:: PASSAGE GIVEN ::
Pursuant to Section 6.5 of the Program Operating Lease, on
each Payment Date, the Lease Trust Paying Agent shall deposit to the Cash
Collateral Account any amounts paid to it pursuant to clause (ii) of this
Section 3(e) on such Payment Date. After such deposit, on each Payment Date,
the Lease Trustee shall withdraw the Cash Collateral Additional Draw Amount
from the Cash Collateral Account and apply such amounts to pay each of the
items specified in clauses (ii) and (iii) of this Section 3(e) without
duplication of the amounts already paid on such Payment Date.

:: EXERCISE REQUIREMENTS ::
• 1. Which capitalized terms of two or more words, not counting section and clause references, appear in the lease provision above? List each one once.
• 2. Answer these questions about the lease provision above:
(a) Which section of the Program Operating Lease governs the deposit?
(b) Who withdraws the Cash Collateral Additional Draw Amount?
(c) Which clauses of Section 3(e) list the items the withdrawn amounts are used to pay?

:: DATA ROWS ::
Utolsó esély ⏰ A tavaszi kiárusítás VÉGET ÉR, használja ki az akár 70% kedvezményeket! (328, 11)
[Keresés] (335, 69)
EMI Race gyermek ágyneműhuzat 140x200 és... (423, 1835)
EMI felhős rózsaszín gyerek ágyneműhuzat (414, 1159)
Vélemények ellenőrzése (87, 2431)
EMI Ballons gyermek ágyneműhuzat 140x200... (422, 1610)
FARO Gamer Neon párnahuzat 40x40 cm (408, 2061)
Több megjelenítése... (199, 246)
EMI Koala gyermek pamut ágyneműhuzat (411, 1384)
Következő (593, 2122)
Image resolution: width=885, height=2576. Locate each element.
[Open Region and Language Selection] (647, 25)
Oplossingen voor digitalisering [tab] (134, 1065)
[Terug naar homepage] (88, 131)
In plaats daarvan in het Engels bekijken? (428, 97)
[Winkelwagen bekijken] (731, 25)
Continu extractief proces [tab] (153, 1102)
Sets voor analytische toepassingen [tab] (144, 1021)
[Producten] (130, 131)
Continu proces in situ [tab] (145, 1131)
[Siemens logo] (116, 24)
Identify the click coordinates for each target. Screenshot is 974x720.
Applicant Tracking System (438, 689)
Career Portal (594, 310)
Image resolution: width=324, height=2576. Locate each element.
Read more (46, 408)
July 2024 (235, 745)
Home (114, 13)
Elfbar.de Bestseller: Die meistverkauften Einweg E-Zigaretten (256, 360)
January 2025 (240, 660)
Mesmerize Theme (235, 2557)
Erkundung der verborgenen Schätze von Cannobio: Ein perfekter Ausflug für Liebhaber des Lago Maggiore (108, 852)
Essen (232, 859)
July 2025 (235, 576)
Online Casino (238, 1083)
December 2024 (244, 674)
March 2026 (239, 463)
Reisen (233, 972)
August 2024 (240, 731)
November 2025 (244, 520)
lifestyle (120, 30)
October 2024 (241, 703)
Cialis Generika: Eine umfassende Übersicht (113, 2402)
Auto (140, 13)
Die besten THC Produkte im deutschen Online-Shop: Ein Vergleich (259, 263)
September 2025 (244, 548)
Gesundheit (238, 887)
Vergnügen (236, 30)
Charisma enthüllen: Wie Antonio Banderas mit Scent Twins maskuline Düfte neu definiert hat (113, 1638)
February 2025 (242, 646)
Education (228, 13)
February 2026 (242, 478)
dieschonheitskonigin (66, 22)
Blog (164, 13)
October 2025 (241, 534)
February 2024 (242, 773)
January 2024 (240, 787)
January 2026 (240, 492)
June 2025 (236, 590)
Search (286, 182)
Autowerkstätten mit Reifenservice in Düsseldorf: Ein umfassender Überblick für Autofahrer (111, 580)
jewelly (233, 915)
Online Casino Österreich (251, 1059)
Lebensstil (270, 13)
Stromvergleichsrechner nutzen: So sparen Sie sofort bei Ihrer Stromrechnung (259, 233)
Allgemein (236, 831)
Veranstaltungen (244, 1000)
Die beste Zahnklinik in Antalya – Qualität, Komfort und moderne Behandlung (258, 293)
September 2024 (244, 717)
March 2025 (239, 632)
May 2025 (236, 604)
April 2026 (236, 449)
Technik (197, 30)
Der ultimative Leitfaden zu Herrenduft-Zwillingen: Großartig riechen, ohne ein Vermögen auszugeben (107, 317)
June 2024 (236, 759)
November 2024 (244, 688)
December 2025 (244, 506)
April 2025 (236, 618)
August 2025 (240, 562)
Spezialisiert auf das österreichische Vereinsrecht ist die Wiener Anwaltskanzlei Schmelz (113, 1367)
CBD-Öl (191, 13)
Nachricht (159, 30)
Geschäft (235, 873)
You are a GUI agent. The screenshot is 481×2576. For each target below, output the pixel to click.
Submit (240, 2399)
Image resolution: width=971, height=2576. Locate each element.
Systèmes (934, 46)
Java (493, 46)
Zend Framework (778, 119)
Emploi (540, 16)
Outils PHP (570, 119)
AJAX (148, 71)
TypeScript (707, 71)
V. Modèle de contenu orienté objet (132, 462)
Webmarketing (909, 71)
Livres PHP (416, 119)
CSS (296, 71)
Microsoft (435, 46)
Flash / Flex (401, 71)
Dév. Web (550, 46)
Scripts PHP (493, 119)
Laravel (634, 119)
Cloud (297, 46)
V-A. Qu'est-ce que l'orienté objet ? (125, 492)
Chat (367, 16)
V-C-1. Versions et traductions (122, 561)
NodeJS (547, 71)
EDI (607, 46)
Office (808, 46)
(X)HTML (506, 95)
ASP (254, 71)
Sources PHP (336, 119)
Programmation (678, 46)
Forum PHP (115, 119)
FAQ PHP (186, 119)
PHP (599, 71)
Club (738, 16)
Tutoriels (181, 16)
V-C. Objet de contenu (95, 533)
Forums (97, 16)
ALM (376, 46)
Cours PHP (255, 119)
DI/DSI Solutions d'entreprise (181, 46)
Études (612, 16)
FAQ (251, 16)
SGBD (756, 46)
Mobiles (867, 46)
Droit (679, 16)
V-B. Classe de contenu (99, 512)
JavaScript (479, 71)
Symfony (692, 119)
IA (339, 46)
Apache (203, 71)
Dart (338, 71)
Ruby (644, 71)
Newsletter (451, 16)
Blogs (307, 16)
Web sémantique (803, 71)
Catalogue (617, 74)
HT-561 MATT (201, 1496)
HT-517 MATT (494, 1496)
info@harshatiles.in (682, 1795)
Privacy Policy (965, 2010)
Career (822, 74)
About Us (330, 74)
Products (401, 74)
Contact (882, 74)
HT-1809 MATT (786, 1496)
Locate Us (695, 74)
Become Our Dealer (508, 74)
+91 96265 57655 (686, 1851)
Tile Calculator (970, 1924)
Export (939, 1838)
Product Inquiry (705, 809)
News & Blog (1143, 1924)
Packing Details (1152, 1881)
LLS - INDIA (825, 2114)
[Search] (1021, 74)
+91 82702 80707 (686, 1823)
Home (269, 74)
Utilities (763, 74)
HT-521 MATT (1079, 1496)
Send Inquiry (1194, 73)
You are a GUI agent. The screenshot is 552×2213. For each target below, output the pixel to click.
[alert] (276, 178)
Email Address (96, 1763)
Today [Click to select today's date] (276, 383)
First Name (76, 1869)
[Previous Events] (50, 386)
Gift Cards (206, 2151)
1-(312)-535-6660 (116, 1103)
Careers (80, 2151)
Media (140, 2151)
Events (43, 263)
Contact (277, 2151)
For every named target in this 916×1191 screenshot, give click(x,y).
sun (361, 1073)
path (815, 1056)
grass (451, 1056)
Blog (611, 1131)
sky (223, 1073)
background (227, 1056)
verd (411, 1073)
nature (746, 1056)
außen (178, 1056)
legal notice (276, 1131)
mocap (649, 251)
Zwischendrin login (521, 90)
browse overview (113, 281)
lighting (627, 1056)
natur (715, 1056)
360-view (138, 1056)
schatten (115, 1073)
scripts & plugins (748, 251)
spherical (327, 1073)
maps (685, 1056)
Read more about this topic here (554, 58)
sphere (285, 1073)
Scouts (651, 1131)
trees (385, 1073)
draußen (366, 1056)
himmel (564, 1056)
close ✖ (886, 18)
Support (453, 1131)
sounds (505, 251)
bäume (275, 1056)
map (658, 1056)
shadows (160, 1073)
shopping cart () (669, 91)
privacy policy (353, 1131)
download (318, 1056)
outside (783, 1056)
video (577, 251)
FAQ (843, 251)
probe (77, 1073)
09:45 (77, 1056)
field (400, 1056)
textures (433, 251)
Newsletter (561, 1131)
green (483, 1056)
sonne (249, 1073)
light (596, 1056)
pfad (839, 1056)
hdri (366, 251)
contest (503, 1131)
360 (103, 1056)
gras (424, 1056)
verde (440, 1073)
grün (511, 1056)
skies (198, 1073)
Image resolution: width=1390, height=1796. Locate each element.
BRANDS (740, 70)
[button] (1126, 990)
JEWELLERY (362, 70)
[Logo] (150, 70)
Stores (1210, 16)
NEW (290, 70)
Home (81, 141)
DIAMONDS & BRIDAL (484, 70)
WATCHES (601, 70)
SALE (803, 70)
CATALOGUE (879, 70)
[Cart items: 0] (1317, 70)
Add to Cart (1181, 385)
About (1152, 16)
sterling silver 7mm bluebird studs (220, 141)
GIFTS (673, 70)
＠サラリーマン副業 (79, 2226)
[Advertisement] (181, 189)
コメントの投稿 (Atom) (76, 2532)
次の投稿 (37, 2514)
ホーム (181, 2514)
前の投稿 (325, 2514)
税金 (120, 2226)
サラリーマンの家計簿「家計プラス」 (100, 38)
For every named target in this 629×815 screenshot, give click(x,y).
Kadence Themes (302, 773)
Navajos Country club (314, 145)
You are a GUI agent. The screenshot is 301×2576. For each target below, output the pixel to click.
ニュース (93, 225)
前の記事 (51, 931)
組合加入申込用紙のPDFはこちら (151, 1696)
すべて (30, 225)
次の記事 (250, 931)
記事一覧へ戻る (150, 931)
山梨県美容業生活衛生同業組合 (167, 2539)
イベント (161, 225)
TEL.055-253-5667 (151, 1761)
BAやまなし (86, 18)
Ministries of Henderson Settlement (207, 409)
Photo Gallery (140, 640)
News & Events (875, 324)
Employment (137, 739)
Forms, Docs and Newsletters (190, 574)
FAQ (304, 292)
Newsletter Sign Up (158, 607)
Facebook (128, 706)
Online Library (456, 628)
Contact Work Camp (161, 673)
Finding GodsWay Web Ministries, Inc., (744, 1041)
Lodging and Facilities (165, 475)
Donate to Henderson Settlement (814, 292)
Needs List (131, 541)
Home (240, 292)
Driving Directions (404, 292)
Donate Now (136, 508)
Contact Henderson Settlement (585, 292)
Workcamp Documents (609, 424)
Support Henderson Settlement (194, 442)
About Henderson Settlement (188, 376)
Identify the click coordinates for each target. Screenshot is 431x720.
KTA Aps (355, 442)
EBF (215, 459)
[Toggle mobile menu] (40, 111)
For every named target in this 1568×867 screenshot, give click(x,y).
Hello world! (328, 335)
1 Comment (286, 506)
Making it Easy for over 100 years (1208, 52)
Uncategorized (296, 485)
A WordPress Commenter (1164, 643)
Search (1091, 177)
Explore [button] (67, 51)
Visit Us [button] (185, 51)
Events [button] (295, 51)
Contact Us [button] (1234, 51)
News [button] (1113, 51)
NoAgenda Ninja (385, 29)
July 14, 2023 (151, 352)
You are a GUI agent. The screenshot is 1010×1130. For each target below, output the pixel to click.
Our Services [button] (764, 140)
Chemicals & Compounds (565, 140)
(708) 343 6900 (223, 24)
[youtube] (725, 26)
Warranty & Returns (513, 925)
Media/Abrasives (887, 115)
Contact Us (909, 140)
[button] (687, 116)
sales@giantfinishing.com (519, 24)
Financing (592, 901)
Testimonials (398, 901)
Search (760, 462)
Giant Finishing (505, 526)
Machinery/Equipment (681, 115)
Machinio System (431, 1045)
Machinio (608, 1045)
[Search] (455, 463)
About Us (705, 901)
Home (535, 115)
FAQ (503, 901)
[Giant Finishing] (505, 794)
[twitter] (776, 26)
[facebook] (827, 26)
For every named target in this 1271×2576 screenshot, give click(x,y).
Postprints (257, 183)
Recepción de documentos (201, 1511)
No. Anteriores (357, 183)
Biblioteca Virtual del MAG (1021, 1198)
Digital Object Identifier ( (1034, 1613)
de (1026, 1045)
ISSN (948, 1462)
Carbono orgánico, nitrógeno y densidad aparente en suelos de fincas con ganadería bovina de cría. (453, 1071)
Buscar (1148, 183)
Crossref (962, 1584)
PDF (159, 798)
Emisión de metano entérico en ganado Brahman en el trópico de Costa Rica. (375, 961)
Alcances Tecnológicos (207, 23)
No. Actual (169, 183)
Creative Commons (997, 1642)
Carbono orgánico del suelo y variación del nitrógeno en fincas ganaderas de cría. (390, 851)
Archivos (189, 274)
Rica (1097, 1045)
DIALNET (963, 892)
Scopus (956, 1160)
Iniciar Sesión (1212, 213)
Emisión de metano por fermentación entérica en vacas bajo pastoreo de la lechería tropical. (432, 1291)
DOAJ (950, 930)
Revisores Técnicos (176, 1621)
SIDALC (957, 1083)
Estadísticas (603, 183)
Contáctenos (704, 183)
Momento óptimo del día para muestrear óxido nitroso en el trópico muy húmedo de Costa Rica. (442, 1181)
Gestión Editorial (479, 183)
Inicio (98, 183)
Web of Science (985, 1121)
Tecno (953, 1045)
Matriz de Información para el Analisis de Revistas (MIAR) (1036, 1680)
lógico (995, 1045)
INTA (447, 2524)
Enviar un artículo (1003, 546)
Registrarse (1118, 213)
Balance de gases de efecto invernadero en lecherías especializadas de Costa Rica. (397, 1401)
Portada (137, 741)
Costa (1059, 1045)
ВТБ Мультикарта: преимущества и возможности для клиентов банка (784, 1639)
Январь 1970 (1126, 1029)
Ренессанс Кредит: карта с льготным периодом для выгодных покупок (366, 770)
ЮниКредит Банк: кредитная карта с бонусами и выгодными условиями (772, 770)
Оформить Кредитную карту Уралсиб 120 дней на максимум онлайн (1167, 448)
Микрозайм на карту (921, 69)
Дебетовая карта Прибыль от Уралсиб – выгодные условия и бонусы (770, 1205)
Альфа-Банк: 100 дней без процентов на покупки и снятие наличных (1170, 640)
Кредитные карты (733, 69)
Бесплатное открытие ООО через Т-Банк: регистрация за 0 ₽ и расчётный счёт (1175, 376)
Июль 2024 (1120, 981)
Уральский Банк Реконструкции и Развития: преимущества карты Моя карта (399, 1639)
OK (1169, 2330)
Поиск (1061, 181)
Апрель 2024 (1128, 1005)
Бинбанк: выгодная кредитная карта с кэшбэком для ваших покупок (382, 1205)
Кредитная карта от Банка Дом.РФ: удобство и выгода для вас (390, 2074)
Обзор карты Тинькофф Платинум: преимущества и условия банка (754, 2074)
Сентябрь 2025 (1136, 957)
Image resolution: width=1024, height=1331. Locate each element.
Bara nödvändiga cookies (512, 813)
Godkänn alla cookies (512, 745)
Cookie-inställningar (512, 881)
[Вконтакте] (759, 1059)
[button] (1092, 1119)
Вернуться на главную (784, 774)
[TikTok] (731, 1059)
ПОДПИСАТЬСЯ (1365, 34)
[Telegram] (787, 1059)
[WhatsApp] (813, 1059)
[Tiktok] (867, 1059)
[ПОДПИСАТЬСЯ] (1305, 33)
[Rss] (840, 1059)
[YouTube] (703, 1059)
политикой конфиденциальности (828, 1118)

:: SOLVED PROBLEMS ::
• 1.
Program Operating Lease
Payment Date
Lease Trust Paying Agent
Cash Collateral Account
Lease Trustee
Cash Collateral Additional Draw Amount

• 2.
(a) Section 6.5
(b) The Lease Trustee
(c) Clauses (ii) and (iii)